It is common to enter into a bar, restaurant or shop in Spain and find some legs of ham hanging from the ceiling, or from a shelf or a bar. The custom of hanging the ham is as Spanish as the ham itself. But do you know why this is done and where this tradition comes from?
Reasons for hanging the ham
You might think this custom of hanging the ham is for the sake of appearance, which is a characteristic of the Spanish, and a tradition that they have made their own, but the truth is that it plays a very important role in the drying process.
We hang the ham because it is the best way to store it: firstly, because whilst it is drying and maturing, the fat gradually drips into the small plastic recipient, shaped like an upside-down hat, which is placed at the bottom of the ham to catch the dripping fat. And, secondly, it allows them to be well-aired and thereby dry perfectly.
The Historical Reason
Apart from the reasons we have just explained, history also tells us that this tradition dates back to the 14th and 15th centuries, when the Jews and Muslims began to be expelled from the Iberian Peninsula.

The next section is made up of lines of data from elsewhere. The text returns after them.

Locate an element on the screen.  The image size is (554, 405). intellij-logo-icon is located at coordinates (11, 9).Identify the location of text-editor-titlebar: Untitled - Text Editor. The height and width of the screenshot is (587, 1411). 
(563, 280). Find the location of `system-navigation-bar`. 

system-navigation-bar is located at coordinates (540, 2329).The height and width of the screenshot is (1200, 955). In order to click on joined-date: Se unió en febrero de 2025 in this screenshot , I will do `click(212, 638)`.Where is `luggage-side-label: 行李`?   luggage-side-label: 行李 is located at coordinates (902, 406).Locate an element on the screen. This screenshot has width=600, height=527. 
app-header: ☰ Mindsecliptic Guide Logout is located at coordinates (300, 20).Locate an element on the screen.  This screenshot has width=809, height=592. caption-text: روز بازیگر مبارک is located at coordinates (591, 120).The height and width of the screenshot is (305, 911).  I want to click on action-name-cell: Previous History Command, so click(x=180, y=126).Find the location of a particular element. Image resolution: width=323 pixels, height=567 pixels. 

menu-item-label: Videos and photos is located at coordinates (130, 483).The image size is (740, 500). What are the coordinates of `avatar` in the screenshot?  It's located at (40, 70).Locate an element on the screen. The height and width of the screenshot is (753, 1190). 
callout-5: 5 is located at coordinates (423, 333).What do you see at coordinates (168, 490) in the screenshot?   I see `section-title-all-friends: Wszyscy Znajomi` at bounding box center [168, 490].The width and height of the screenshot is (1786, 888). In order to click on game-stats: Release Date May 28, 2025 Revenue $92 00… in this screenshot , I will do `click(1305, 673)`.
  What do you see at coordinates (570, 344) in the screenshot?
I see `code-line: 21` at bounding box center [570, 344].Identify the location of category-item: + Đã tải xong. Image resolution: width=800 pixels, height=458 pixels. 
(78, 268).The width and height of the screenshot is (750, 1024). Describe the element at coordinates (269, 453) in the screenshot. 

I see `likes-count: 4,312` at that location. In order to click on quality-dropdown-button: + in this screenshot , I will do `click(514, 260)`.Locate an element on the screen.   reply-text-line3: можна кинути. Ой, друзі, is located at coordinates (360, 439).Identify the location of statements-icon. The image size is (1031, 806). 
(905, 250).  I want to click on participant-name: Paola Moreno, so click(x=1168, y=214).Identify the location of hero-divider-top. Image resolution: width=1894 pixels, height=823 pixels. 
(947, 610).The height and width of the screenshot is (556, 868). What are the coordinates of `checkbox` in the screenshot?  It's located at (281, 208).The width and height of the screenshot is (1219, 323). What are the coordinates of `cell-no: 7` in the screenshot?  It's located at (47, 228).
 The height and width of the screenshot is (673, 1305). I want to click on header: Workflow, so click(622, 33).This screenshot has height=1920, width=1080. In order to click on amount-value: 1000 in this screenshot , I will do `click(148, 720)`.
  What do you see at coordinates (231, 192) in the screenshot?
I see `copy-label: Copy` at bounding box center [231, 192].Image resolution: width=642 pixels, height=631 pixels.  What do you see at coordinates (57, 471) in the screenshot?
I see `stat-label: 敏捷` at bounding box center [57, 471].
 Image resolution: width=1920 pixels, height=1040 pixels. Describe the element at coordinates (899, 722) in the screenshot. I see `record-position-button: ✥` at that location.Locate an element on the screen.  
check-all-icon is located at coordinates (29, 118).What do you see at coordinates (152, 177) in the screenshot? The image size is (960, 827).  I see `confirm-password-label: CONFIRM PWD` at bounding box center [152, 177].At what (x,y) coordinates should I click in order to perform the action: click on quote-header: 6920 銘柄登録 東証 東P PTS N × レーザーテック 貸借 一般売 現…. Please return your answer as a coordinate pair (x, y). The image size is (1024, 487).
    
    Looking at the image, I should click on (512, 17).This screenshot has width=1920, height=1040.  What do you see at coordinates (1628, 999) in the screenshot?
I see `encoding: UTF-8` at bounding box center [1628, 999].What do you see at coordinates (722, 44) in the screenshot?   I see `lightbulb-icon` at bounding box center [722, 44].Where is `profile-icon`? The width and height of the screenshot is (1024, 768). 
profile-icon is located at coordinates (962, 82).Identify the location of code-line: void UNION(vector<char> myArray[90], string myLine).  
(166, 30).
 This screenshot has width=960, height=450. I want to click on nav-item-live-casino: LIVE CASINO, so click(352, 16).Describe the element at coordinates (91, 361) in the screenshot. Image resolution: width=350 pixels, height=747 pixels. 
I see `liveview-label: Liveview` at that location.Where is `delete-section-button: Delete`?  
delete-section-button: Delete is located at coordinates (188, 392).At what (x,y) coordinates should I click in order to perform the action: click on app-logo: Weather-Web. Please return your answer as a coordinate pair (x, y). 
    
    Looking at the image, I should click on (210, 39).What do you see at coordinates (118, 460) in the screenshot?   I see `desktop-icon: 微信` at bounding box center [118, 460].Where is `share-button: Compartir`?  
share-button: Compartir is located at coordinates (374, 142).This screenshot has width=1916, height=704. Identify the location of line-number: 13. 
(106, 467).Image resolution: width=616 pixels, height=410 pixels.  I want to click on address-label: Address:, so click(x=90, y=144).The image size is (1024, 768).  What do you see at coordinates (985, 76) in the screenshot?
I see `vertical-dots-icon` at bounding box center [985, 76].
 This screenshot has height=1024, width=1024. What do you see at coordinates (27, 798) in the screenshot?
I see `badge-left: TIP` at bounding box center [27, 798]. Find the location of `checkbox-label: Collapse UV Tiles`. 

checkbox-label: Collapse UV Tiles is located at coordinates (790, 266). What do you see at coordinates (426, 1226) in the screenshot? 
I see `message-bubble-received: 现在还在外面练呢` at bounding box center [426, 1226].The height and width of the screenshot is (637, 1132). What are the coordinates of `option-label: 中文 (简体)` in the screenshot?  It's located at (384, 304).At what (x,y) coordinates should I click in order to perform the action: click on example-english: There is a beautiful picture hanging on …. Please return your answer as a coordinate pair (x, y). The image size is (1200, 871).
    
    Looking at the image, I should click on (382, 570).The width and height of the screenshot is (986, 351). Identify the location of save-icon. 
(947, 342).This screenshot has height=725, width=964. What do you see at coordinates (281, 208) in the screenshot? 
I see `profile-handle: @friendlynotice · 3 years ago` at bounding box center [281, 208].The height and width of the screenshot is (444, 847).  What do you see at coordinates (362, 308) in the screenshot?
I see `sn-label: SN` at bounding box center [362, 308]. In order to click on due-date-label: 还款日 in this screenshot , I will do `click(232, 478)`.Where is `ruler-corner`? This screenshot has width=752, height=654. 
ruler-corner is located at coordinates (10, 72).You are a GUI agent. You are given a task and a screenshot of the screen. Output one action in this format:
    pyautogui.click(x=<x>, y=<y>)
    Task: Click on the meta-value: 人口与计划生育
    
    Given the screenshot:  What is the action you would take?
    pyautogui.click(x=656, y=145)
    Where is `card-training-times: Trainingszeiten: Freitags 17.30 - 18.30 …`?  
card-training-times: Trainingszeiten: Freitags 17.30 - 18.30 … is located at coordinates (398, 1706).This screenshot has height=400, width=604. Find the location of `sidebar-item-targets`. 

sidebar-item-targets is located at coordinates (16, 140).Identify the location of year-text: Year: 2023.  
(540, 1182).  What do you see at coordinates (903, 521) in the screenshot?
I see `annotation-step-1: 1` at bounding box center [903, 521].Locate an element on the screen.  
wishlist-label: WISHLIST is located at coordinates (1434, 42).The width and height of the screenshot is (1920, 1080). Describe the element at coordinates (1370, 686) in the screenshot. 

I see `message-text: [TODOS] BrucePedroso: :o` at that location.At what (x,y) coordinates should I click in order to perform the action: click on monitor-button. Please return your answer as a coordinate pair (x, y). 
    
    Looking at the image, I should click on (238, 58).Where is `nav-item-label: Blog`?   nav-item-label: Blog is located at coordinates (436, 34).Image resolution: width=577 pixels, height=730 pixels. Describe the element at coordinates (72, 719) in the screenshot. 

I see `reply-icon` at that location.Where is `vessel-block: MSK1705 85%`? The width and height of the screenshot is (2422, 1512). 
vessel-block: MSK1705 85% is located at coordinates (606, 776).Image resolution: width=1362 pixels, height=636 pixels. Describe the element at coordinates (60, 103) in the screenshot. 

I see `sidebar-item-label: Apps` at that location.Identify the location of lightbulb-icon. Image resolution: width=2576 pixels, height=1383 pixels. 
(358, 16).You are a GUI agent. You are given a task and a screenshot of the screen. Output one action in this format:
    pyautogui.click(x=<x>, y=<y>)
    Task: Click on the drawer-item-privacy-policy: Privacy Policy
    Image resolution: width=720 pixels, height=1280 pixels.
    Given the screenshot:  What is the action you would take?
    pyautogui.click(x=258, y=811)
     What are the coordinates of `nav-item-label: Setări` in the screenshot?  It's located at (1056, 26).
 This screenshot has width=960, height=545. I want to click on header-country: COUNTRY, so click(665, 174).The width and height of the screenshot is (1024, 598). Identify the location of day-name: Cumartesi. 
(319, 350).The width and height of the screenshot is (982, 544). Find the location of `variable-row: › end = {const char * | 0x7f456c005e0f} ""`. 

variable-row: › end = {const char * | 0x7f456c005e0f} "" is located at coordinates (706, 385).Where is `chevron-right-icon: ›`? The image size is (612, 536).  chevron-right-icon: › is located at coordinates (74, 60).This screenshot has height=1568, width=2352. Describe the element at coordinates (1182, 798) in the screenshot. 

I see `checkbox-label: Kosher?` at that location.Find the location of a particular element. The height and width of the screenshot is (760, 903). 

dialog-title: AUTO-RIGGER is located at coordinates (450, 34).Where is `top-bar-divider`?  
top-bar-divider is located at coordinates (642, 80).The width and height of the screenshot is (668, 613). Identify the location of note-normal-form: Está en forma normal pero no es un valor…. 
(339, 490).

In order to make everyone believe that they had abandoned their religion and converted to Christianity, those who remained had to come up with ways of convincing their neighbours, so as not to raise suspicions. For this reason the Jews started cooking lard in their homes, so they would smell of it.
In other words, in that era, the only way of avoiding the Inquisition was to demonstrate that they weren’t Jews or Muslims, so it was a good idea to hang a ham in their homes, or businesses, in a place where it would be visible to all.